Exercise task
Express the items below as a Markdown table with the columns Row and Line, numbering each line in order and skipping any blank lines.

Lines of data

════

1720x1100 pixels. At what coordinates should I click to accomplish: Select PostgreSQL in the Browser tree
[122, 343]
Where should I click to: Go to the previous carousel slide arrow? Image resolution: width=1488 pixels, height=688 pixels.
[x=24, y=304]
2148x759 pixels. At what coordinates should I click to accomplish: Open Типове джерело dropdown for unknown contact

════

Finished answer
| Row | Line |
|---|---|
| 1 | 1720x1100 pixels. At what coordinates should I click to accomplish: Select PostgreSQL in the Browser tree |
| 2 | [122, 343] |
| 3 | Where should I click to: Go to the previous carousel slide arrow? Image resolution: width=1488 pixels, height=688 pixels. |
| 4 | [x=24, y=304] |
| 5 | 2148x759 pixels. At what coordinates should I click to accomplish: Open Типове джерело dropdown for unknown contact |